転職を機にWebデザインを独学で学び、現在はPRを主体としたコーディネーターという肩書きを持つ畑さん。経歴は個性的で興味深い。
「もとはレストランの広報を担当していて、パソコンの操作に長けている方ではなかったのですが、退職して独学でWebデザインを学び、会社を設立しました。業界は異なりますが、食関連のクライアントが多く、それまでの経験が活かせたと思います。Webサイトだけではなく、顧客管理やショッピングサイトのアドバイスをするなど、コンサルティング的な立場で関わらせていただくことも。3年ほど前からは、レストランなどの広報・PRを手がけています。

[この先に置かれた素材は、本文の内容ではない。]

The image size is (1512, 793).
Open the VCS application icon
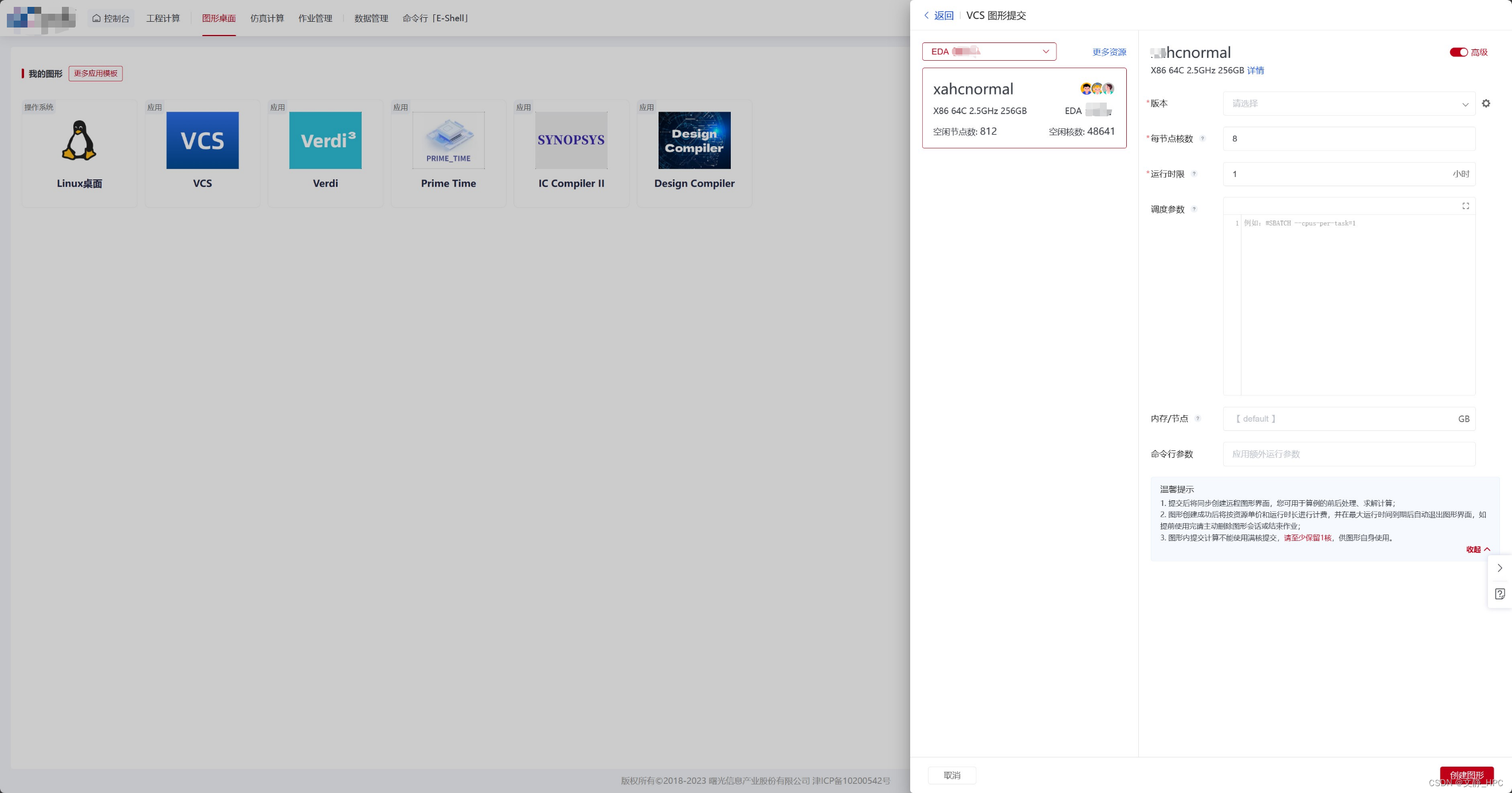click(x=202, y=140)
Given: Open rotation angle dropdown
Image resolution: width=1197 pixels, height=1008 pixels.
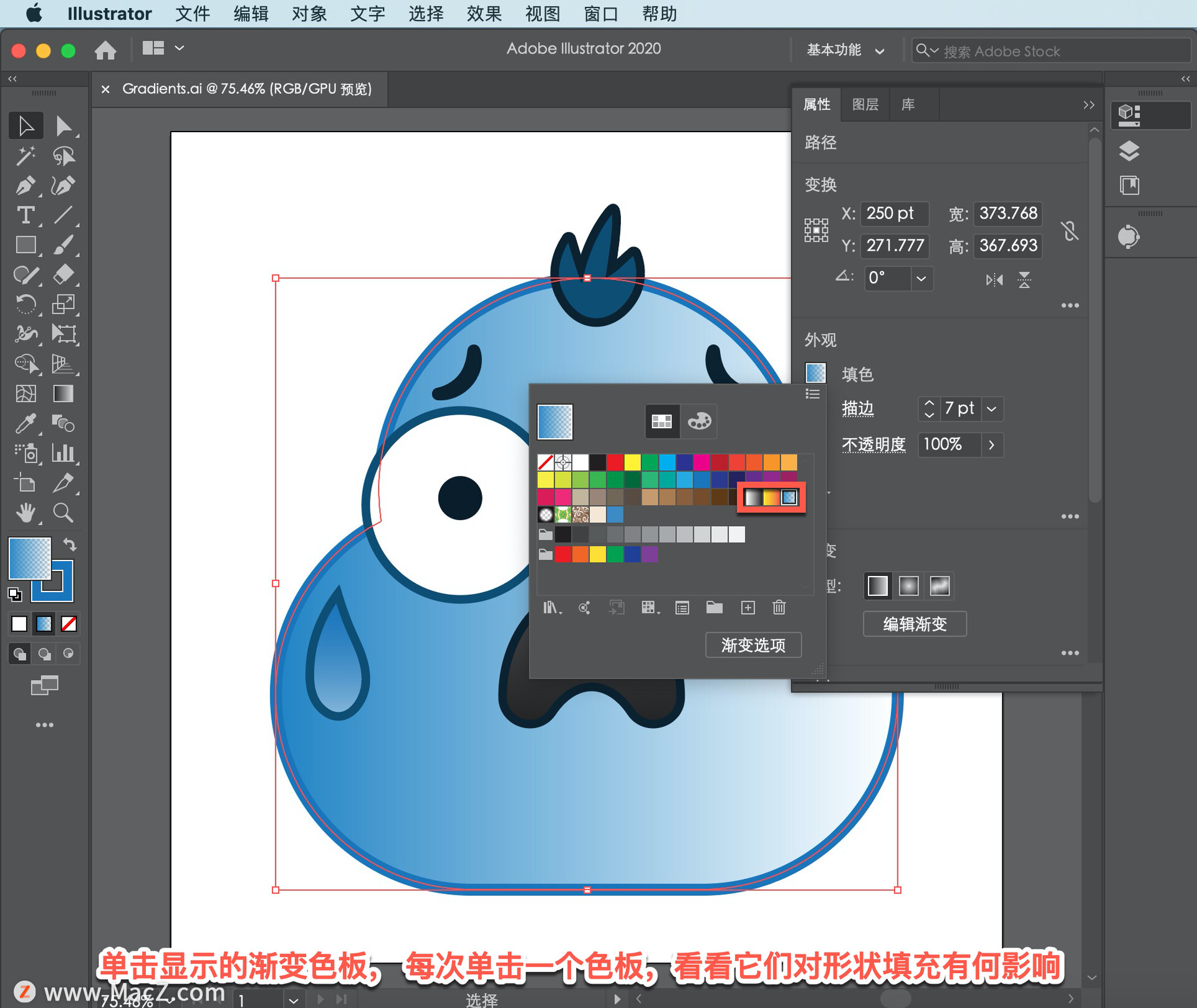Looking at the screenshot, I should click(921, 278).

たとえば、取材や撮影の立ち会いや、打ち合わせなど、外に出ることもありますが、パソコンの前に座っている時間が8割ほどですね」
PRというと華やかな職場を思い浮かべるが、デスクトップパソコンとノートパソコンを2台ずつ使うバリバリのデスクワーカーだ。
「PRって、成果主義なんですよ。いくら活動をしても、メディアなどに紹介されないと『いったい何をやっているの』と言われてしまう。仕事量に比例して成果が出るわけではないのがつらいところ。ただ、Webの知識があるので、いろいろアドバイスができるのが強みです。

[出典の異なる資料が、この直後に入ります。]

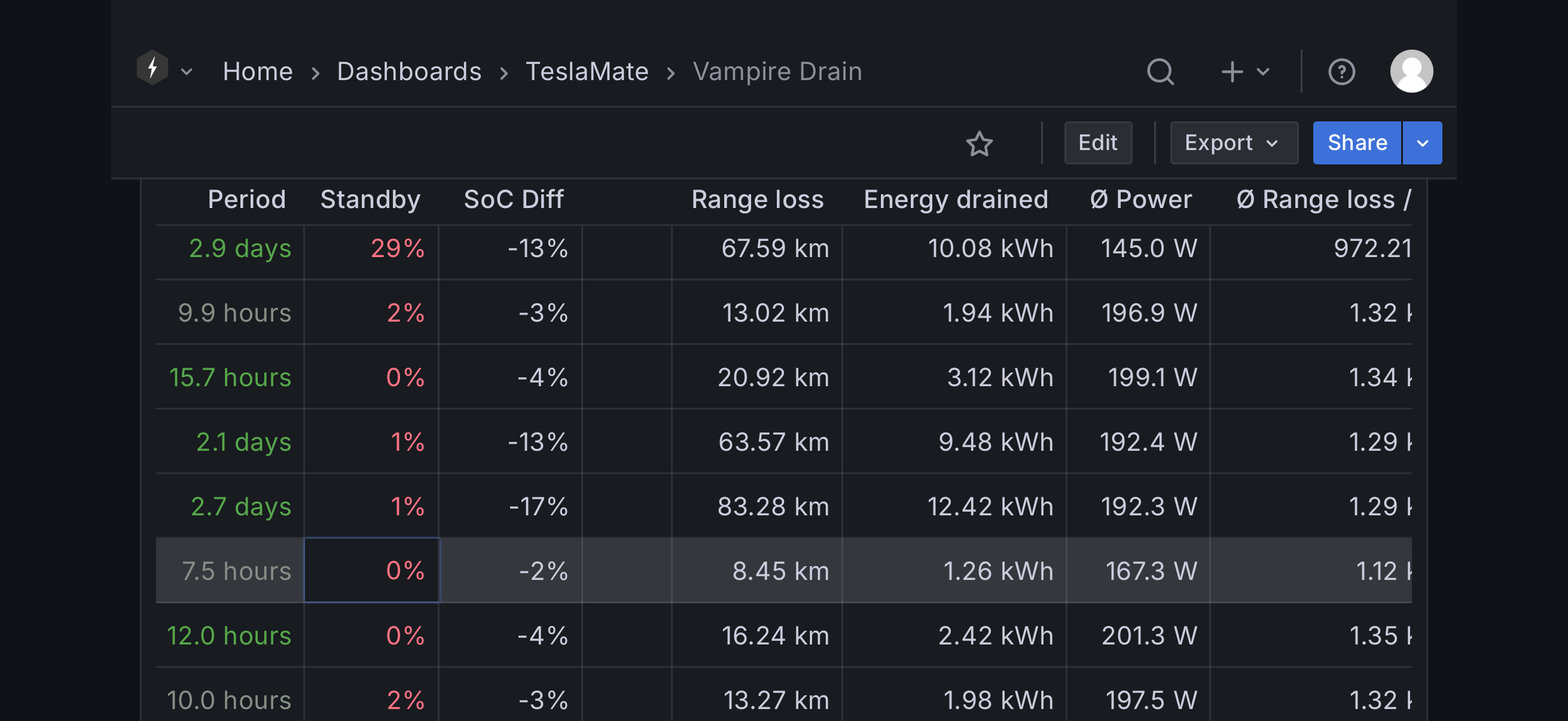Click the Grafana logo icon
This screenshot has width=1568, height=721.
click(x=152, y=69)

レストランの方はパソコンに詳しくない場合も多く、TwitterやSkypeをご存じないケースも。『こんなことがしたい』と漠然としたご相談を受けて、『こんなツールを使えばこんなことができますよ』とアドバイスすることもあります」
PCを使っての主な仕事は商品のプレスリリース(発表資料)を作成すること。プレスリリースの書き方ひとつで反響が変わってくるという。
「大きな企業が相手だとクライアントと何度もレビューするのでしょうが、私が担当するのは比較的小さな企業。細かい部分までチェックする専任の方がいない場合もあります。ディテールにはあまりこだわらずインパクトを重視される方が多いですね」
そのため、プレスリリースの仕上げにはグラフィックソフトをい、フォントや配置を工夫することになる。印刷することもあるので、見た目の美しさは大事だ。

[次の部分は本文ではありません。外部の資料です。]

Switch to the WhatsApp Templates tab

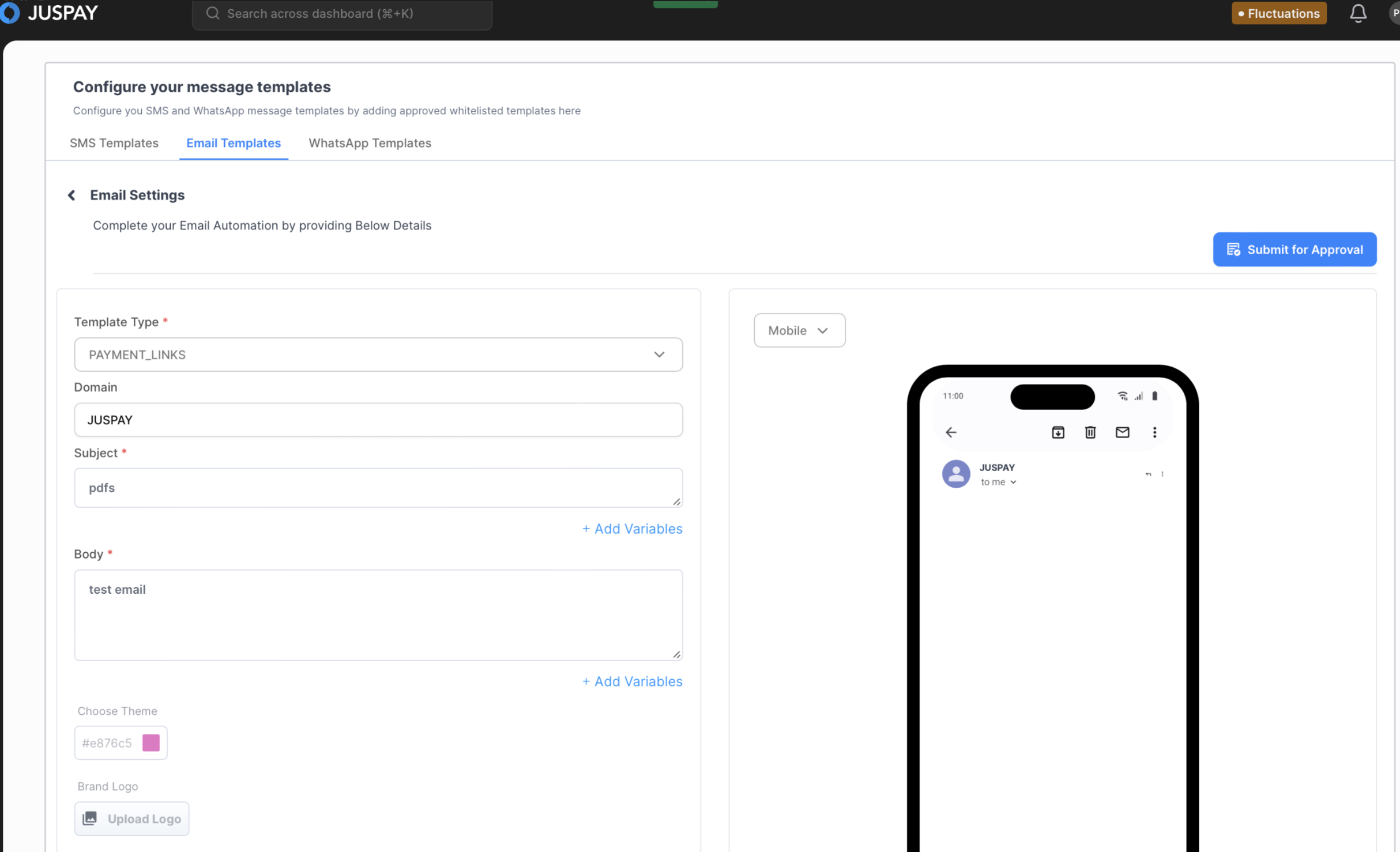[x=370, y=143]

「プレスリリースはメールで配信することが多いのですが、編集部に商品とともに持参して説明することもあるので、印刷できるクオリティが必要。 直接お会いして説明する場合は丁寧に説明を加えることができますが、お渡ししたプレスリリースは他の人の手にも渡り、独り歩きする部分もあります。PRにとっては一番重要で神経を使うツールですね。今回Office for Mac 2011のWordを見せてもらいましたが、美しい印刷物が簡単に作れそう。Macも合わせて買いたくなりました」
メディアに取り上げられるためには商品の内容が大事であることは間違いない。しかしその壁を破るのも畑さんの役割だ。
「成果を出すには、タイミングも大事。また、コピーや、コンセプトの打ち出し方も。さまざまなアイデアを受け入れてくれるクライアントの場合は、壁を破りやすい。逆に、制限が多いと、アプローチが限られますので難しいですね。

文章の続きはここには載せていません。